A statement posted on the State Development and Reform Commission website yesterday said the ceilings set included a 1 percentage-point increase in the monthly rate of consumer price inflation - or a 4 percentage-point rise in the annual rate.


In either instance, new projects that would worsen inflation are to be frozen by regional authorities for three months.

The mainland's consumer price index rose 2.8 per cent in the first quarter over the same period last year.

Although that is mild and even desirable after years of deflation, Beijing is concerned that with fixed-asset investment touching more than 40 per cent, inflation could soon gallop out of control.

That last happened in 1988, stoking popular discontent made manifest in the 1989 Tiananmen Square protests, and again in 1994, forcing the implementation of stringent credit control measures whose deflationary effects were felt for years. The directive comes after repeated pledges by Premier Wen Jiabao, who is touring Europe, to put a brake on the nation's economic growth and orchestrate a so-called soft landing for the economy.

Mr Wen and President Hu Jintao have toned down the return to go-for-broke economic growth that characterised the last years in power of former premier Zhu Rongji and former president Jiang Zemin.

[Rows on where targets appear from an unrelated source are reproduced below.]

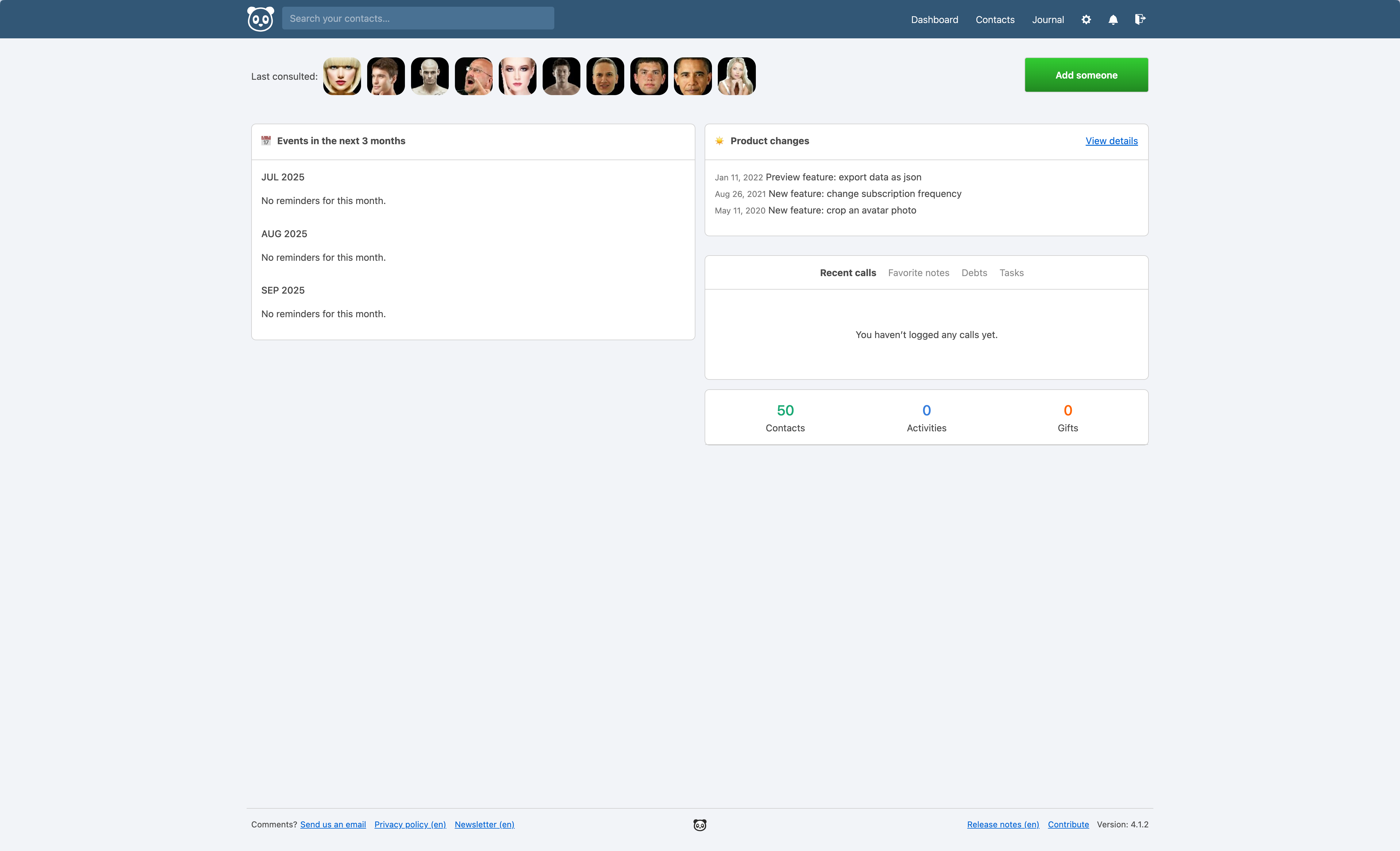The height and width of the screenshot is (851, 1400).
Task: Click the Release notes (en) footer link
Action: coord(1003,824)
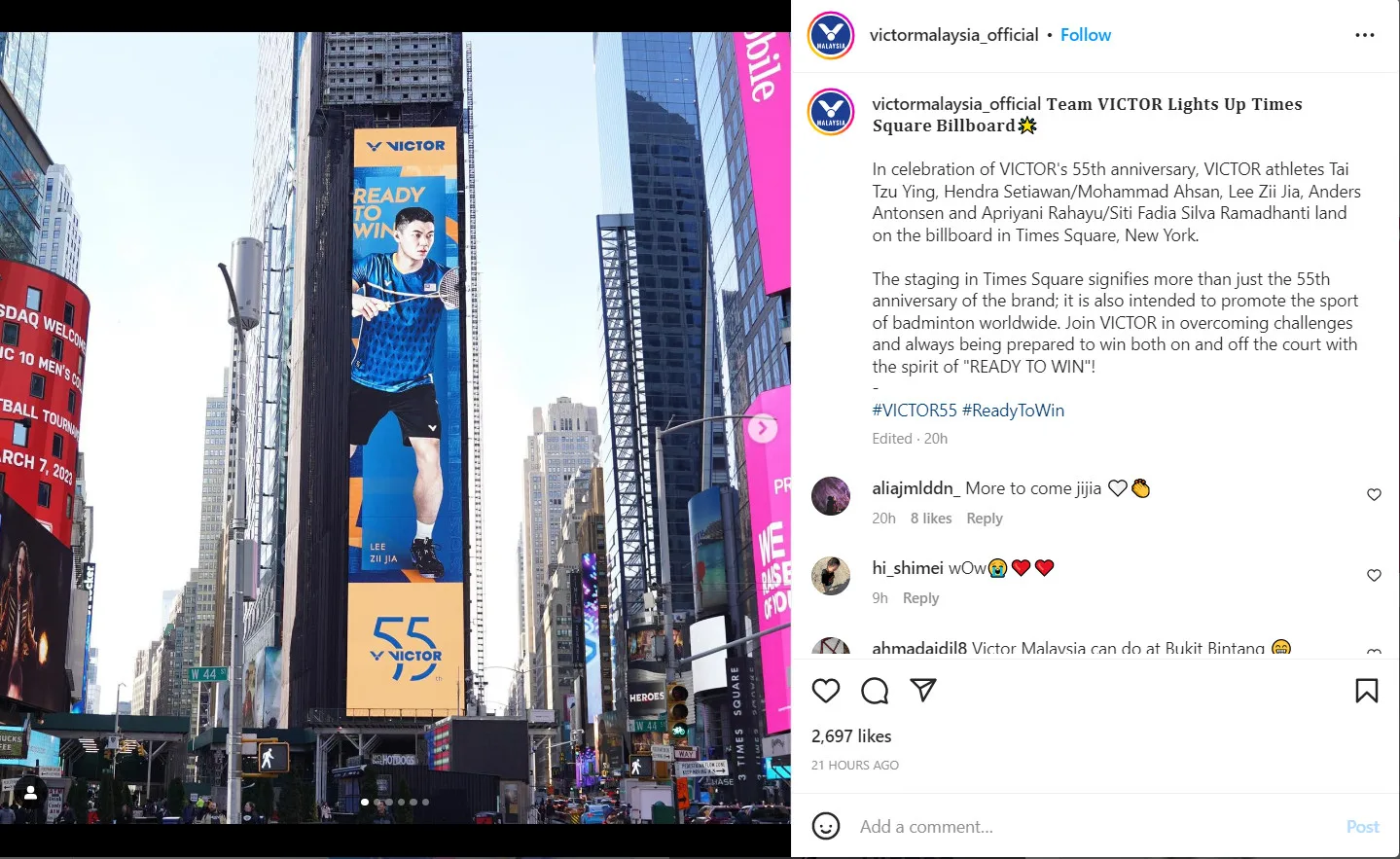View 8 likes on aliajmlddn_ comment
Image resolution: width=1400 pixels, height=859 pixels.
[x=931, y=519]
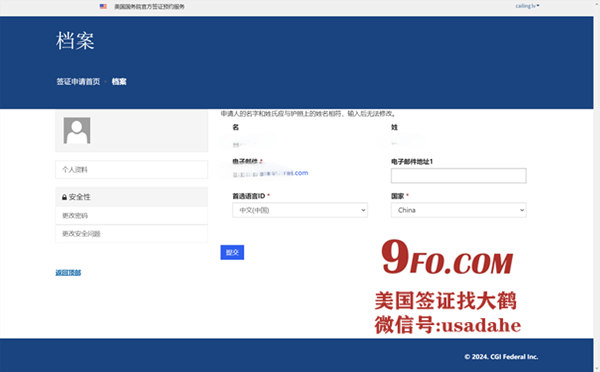Follow the 返回顶部 link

The new emphasis on balanced growth is aimed at ironing out large and growing wealth gaps between coastal and interior provinces - and between city and countryside - that have stoked social tensions.

The commission's surprise directive also highlights just how concerned Beijing is about the economy - and how crude the control levers it has at its disposal are.

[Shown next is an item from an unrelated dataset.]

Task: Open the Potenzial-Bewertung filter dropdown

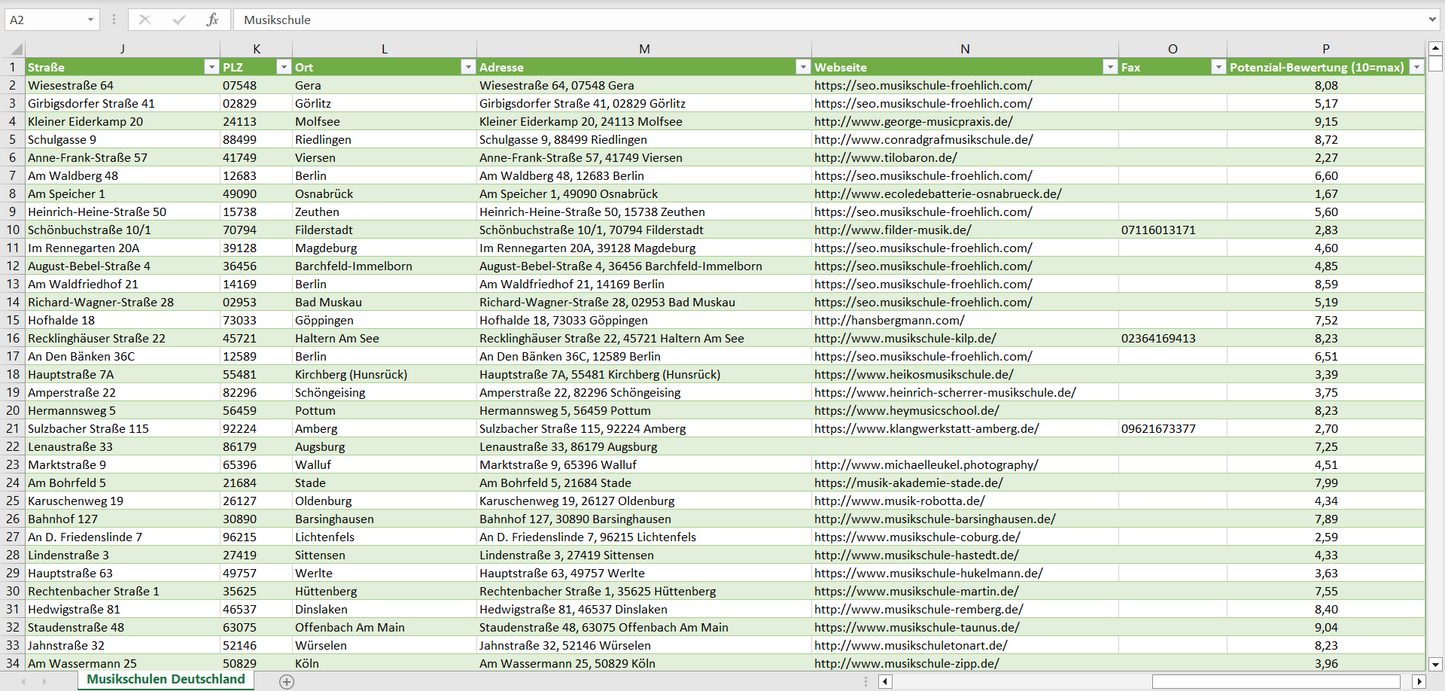Action: point(1415,67)
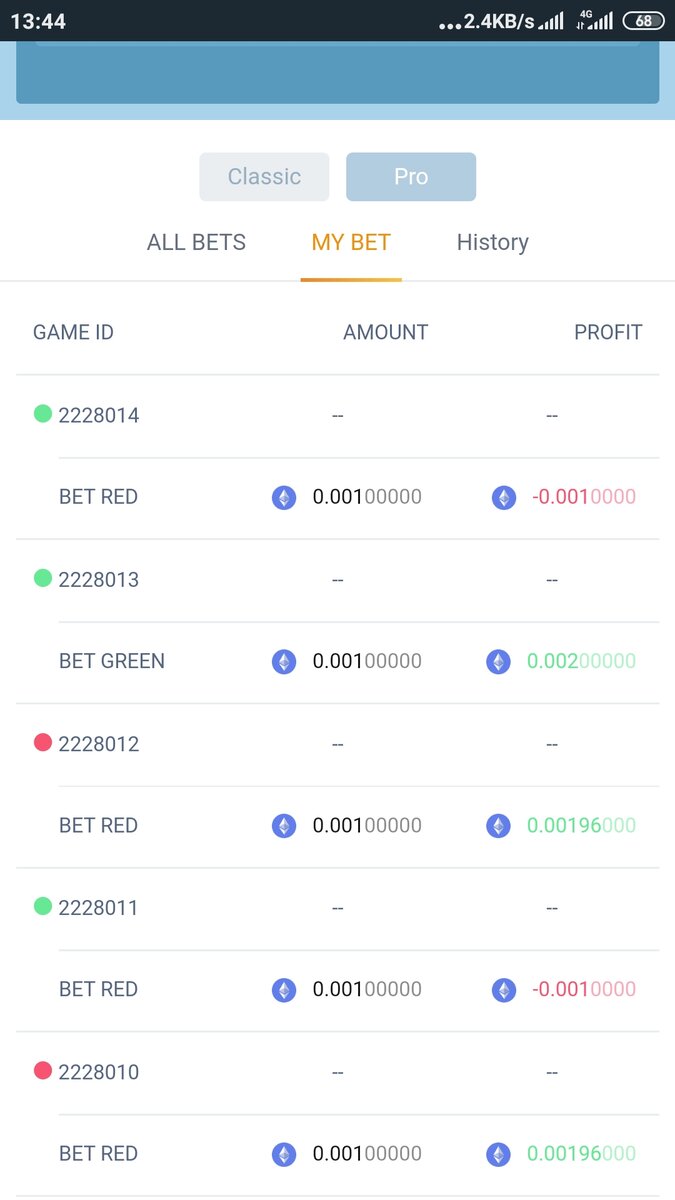Select BET GREEN row label
Image resolution: width=675 pixels, height=1200 pixels.
point(112,661)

For most of the past 25 years, the mainland has steadily shed the price-control mechanisms that characterised decades of central planning. The prospect of their reinstatement - even on a local and temporary basis - marks a startling step backwards.

Such measures are consistent, however, with the government's recent precision-guided approach to macroeconomic management. Cooling measures have so far sought to restrict lending to specific sectors of the economy, with particular emphasis on industrial commodities such as steel and luxury residential property developments.

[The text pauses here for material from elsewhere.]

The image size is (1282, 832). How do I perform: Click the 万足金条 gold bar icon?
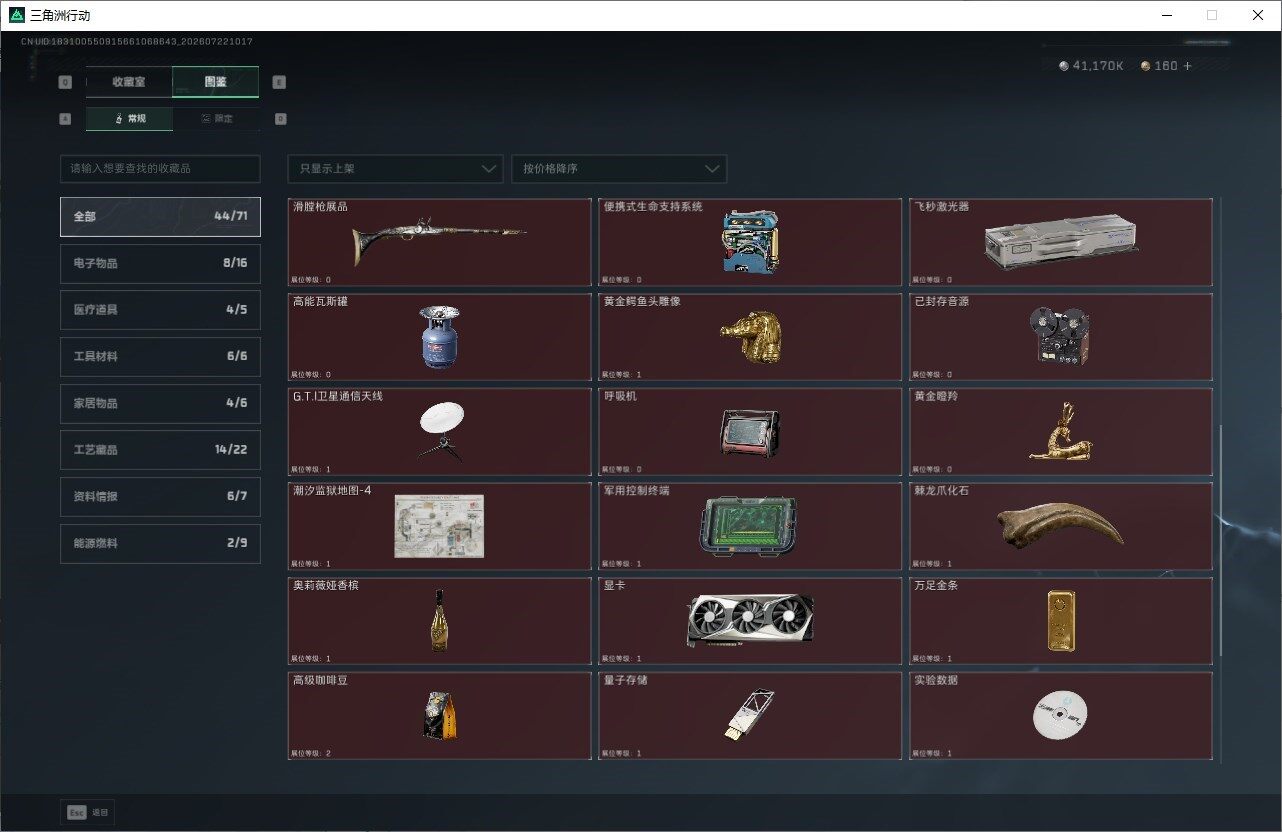(1061, 621)
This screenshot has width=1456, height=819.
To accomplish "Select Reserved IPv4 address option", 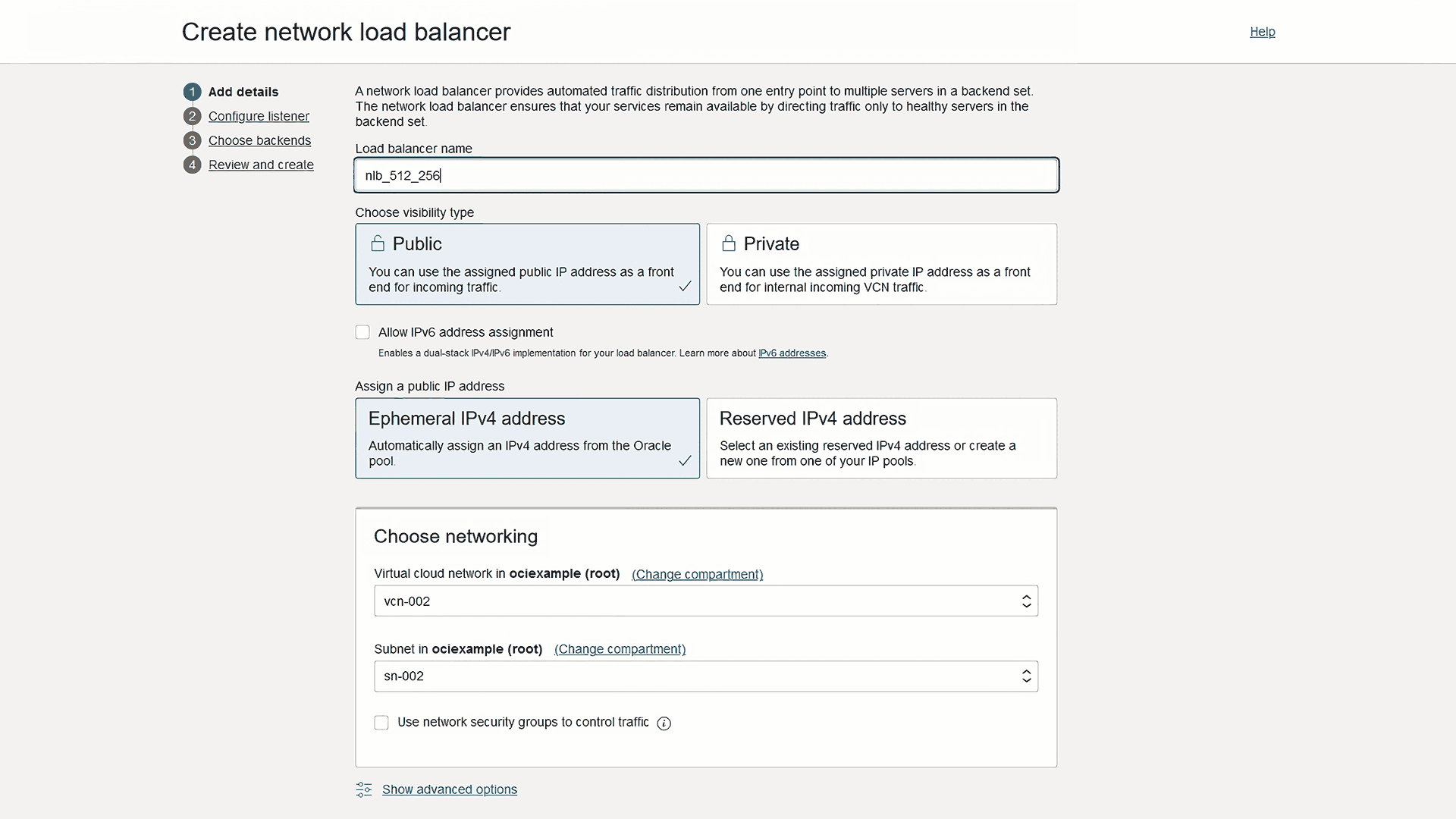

State leaders must contend with a continental-sized economy that is racing ahead at double-digit rates in some areas while others are mired in unemployment and poverty.

The commission hopes sweeping measures that would affect all provinces and industries can be avoided by empowering provincial price-control officials to take appropriate and feasible measures when inflation ceilings are breached.

The most drastic of these would be an increase in interest rates, which have not been raised in more than nine years.

Reflecting the government's delicate balancing act, the commission cautioned that local officials must carefully weigh the consequences of any price-control measures.

"Compensatory measures must be put in place to ensure that the living standards of low-income people will not be hurt," it said.